As those of you who know me may recall one of my most favourite historical figures is Robert Carey. He’s the chap who caught the ring his sister, Philadelphia Scrope, chucked it from the bedroom window having it plucked from Elizabeth I’s finger after her demise in 1603. Robert rode for Edinburgh and did the journey in a very impressive three days.

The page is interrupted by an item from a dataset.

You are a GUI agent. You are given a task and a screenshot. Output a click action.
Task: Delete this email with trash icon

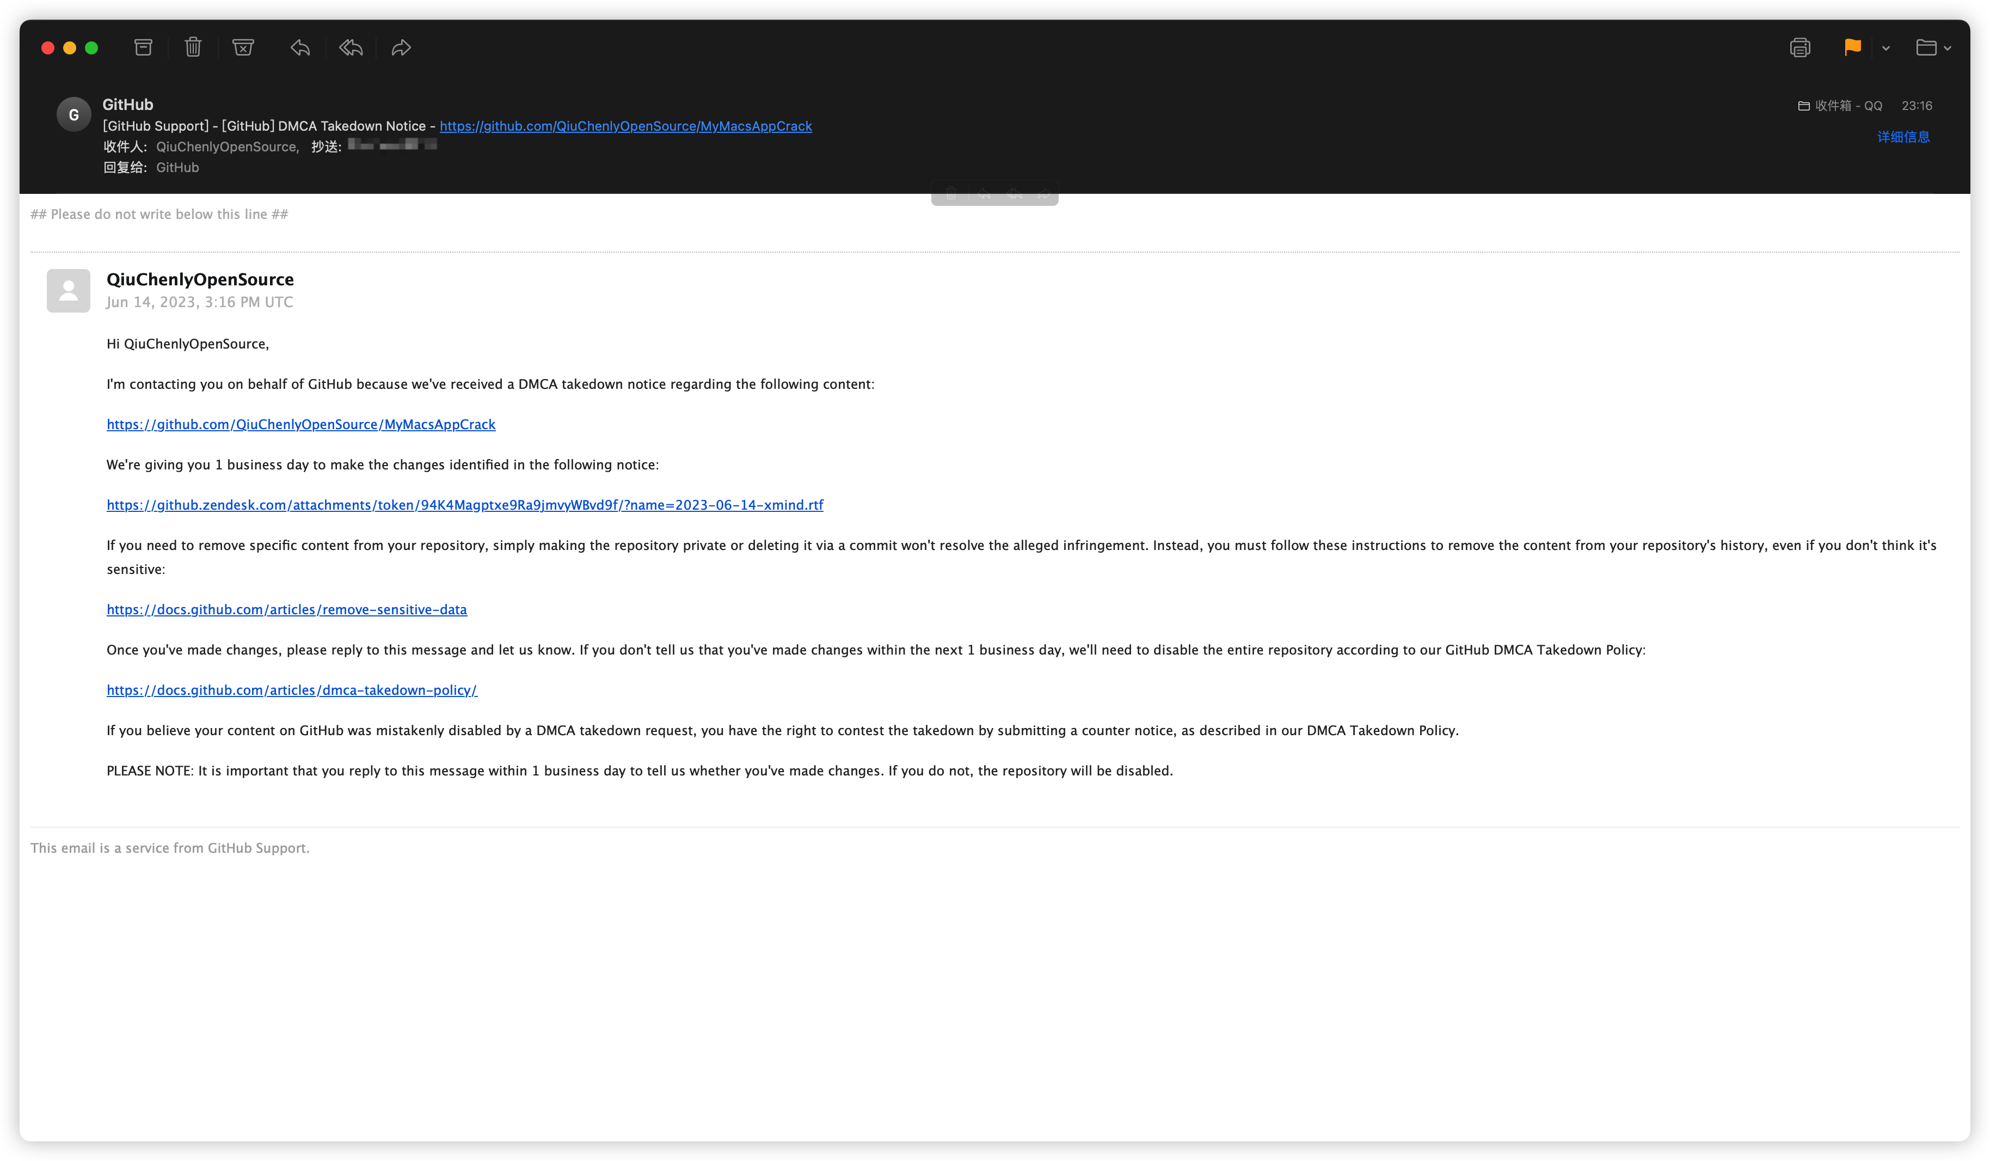pos(193,47)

It is now thought that the ring that Robert carried was not necessarily one given to the queen by James VI of Scotland but more probably the so-called Chequers Ring that ended up in Lord Lee’ hands in 1919 having travelled from Elizabeth to James and then to Lord Lee via the Home family. Alexander Home was the second Earl of Home. His father also called Alexander. It was on account of the favour that he found with James VI of Scotland that Alexander senior was raised to the Scottish peerage. Demonstrating the ties between England and Scotland it should also be noted that he was married to Mary the daughter of Edward Sutton the 5th Baron Dudley, Lord Lisle. The first earl died in 1619 and James, by now James I of England intervened in a dispute over property, took Alexander junior under his wing and negotiated a good match for him. The second earl married Catherine Carey who was part of the extended Carey family and thus a cousin of some description to Robert Carey who started this post. The marriage took place in May 1622 in Whitehall. It had been arranged by James I. Catherine died in childbirth within five years. Alexander would marry again but did not have any children. The title, the property and presumably the ring passed by entail to the next eligible male in the Home family tree.
However, ownership aside, the Chequers Ring bears the letters E for Elizabeth and R for Regina in diamonds and blue enamel. The body of the ring is lined with rubies. The ring bezel is actually a locket hiding two portraits. But more on that anon. The problem is that the ring doesn’t turn up on Elizabeth’s jewellery inventory – and I’m sure that we all have one of those to keep tabs on our bling so that hinders its pedigree and even worse we can’t give a definite identity to one of the images in the portrait because there is no provenance or paperwork to accompany it.
A possible clue as to where the ring comes from is the fact that there’s an image of a phoenix painted in enamel on the underside of the bezel. It has been suggested that it was Edward Seymour who gave the queen the gift in a bid to soften her up after he ran off and married Katherine Grey in 1560. If only it was that simple. The portrait of Elizabeth dates form the 1570s by which time Katherine was dead. Not only that but Elizabeth used the image of the phoenix on more that one occasion to give the idea of herself as the phoenix rising from the ashes of her mother’s death.
One of the portraits is unquestionably Elizabeth in her middle years. The other is a woman who looks remarkably like Anne Boleyn because of the french hood that she wears although it has been argued that it could be Katherine Parr- there are issues over hair colouring. It has even been suggested that it is the image of a more youthful Elizabeth – now Elizabeth was unquestionably vain but would she really cart around two secret images of herself? Not being an art historian I couldn’t comment. Dr Starkey observed, at the time he curated the exhibition in the National Maritime Museum where the ring was first displayed, it is likely to be an image of Anne because despite the fact that Elizabeth knew her mother for only a very short time she was likely to be a huge influence on her daughter’s life. This view is supported by Tracey Borman in The Hidden Story of the Virgin Queen. Elsewhere it is pointed out that Elizabeth is known to have spoken of her mother only twice in her lifetime but it would also have to be said that if as Alison Weir suggests a youthful Elizabeth can be seen wearing her mother’s famous pearls in the Whitehall family group portrait along with a pendant that looks suspiciously like the letter A then she did indeed feel a closeness to her mother which History can only speculate upon.
I will be posting more about Elizabeth I’s iconography as I shall be delivering a ten week course on Gloriana after Easter using a portrait, including the famous Rainbow Portrait, as my starting point each week.
Borman, Tracey. (2009) Elizabeth’s Women: The Hidden Story of the Virgin Queen.
Having seen the ring at close quarters a few years ago and without then knowledge that the image was alleged to be Anne Boleyn, I immediately thought of it as being the young Elizabeth, portrayed when her life was in danger, hope almost lost, in the reign of her sister Mary I. Then like a Phoenix, she rose to become the powerful queen shown in the second image. I felt this was less vanity and more a reminder to herself never to forget how fragile power can be and how far she had come. I can’t see Anne Boleyn ever being portrayed or described as a strawberry blonde or redhead and though Elizabeth undoubtedly favoured her mother’s relatives, she also adored her father Henry VIII, who she was proud to resemble. If she only ever spoke of her mother twice when she was Queen, and did not at least state an opinion on her supposed guilt, it seems to me odd she would wear her mother’s image in the ring. I suppose we will never know for sure. This is just the impression I got.